• _TASK DATA_
━━━━━━

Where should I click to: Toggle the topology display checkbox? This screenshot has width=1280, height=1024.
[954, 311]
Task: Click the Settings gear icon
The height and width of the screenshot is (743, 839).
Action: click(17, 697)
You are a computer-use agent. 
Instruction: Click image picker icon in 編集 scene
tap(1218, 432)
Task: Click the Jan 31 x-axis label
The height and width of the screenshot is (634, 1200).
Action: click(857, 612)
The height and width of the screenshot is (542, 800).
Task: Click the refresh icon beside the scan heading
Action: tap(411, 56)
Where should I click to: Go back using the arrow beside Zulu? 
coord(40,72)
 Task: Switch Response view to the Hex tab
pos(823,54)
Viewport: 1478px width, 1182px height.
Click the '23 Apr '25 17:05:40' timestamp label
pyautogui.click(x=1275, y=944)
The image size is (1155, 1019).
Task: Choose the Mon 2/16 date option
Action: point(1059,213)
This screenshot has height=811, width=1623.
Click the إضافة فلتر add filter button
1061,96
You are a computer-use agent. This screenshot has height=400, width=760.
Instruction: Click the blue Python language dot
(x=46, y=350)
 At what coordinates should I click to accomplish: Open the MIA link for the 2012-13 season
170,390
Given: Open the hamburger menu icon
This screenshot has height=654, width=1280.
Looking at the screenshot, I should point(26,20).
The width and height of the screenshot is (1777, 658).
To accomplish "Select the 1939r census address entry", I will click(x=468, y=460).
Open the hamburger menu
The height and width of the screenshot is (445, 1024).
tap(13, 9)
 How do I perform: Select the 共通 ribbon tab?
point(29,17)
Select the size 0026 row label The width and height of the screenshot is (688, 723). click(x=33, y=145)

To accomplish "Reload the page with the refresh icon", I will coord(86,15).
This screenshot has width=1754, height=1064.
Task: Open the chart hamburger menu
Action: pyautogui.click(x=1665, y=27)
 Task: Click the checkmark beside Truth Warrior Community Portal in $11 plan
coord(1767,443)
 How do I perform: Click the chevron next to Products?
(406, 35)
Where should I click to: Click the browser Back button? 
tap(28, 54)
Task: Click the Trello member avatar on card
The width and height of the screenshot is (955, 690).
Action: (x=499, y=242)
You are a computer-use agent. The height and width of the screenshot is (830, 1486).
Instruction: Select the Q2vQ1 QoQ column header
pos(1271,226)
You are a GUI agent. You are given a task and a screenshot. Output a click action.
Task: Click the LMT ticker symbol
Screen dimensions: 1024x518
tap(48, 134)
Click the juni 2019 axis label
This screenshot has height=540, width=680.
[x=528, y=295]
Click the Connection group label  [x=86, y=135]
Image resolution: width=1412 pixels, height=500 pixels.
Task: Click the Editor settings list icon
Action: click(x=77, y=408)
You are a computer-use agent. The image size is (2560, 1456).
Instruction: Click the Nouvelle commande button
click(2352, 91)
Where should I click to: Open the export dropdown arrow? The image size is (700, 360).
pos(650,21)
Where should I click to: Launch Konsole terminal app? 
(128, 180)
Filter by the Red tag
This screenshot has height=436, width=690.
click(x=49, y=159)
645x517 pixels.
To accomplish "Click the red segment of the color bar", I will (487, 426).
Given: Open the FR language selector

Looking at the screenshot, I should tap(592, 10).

━━━━━━

• _EXERCISE INSTRUCTIONS_
Write down the full listing again, exactly.

• _SOLUTION TO THIS EXERCISE_
Where should I click to: Toggle the topology display checkbox? This screenshot has width=1280, height=1024.
[954, 311]
Task: Click the Settings gear icon
The height and width of the screenshot is (743, 839).
Action: click(17, 697)
You are a computer-use agent. 
Instruction: Click image picker icon in 編集 scene
tap(1218, 432)
Task: Click the Jan 31 x-axis label
The height and width of the screenshot is (634, 1200).
Action: click(857, 612)
The height and width of the screenshot is (542, 800).
Task: Click the refresh icon beside the scan heading
Action: tap(411, 56)
Where should I click to: Go back using the arrow beside Zulu? 
coord(40,72)
 Task: Switch Response view to the Hex tab
pos(823,54)
Viewport: 1478px width, 1182px height.
Click the '23 Apr '25 17:05:40' timestamp label
pyautogui.click(x=1275, y=944)
The image size is (1155, 1019).
Task: Choose the Mon 2/16 date option
Action: point(1059,213)
This screenshot has height=811, width=1623.
Click the إضافة فلتر add filter button
1061,96
You are a computer-use agent. This screenshot has height=400, width=760.
Instruction: Click the blue Python language dot
(x=46, y=350)
 At what coordinates should I click to accomplish: Open the MIA link for the 2012-13 season
170,390
Given: Open the hamburger menu icon
This screenshot has height=654, width=1280.
Looking at the screenshot, I should point(26,20).
The width and height of the screenshot is (1777, 658).
To accomplish "Select the 1939r census address entry", I will click(x=468, y=460).
Open the hamburger menu
The height and width of the screenshot is (445, 1024).
tap(13, 9)
 How do I perform: Select the 共通 ribbon tab?
point(29,17)
Select the size 0026 row label The width and height of the screenshot is (688, 723). click(x=33, y=145)

To accomplish "Reload the page with the refresh icon", I will coord(86,15).
This screenshot has width=1754, height=1064.
Task: Open the chart hamburger menu
Action: pyautogui.click(x=1665, y=27)
 Task: Click the checkmark beside Truth Warrior Community Portal in $11 plan
coord(1767,443)
 How do I perform: Click the chevron next to Products?
(406, 35)
Where should I click to: Click the browser Back button? 
tap(28, 54)
Task: Click the Trello member avatar on card
The width and height of the screenshot is (955, 690).
Action: (x=499, y=242)
You are a computer-use agent. The height and width of the screenshot is (830, 1486).
Instruction: Select the Q2vQ1 QoQ column header
pos(1271,226)
You are a GUI agent. You are given a task and a screenshot. Output a click action.
Task: Click the LMT ticker symbol
Screen dimensions: 1024x518
tap(48, 134)
Click the juni 2019 axis label
This screenshot has height=540, width=680.
[x=528, y=295]
Click the Connection group label  [x=86, y=135]
Image resolution: width=1412 pixels, height=500 pixels.
Task: Click the Editor settings list icon
Action: click(x=77, y=408)
You are a computer-use agent. The image size is (2560, 1456).
Instruction: Click the Nouvelle commande button
click(2352, 91)
Where should I click to: Open the export dropdown arrow? The image size is (700, 360).
pos(650,21)
Where should I click to: Launch Konsole terminal app? 
(128, 180)
Filter by the Red tag
This screenshot has height=436, width=690.
click(x=49, y=159)
645x517 pixels.
To accomplish "Click the red segment of the color bar", I will (487, 426).
Given: Open the FR language selector

Looking at the screenshot, I should tap(592, 10).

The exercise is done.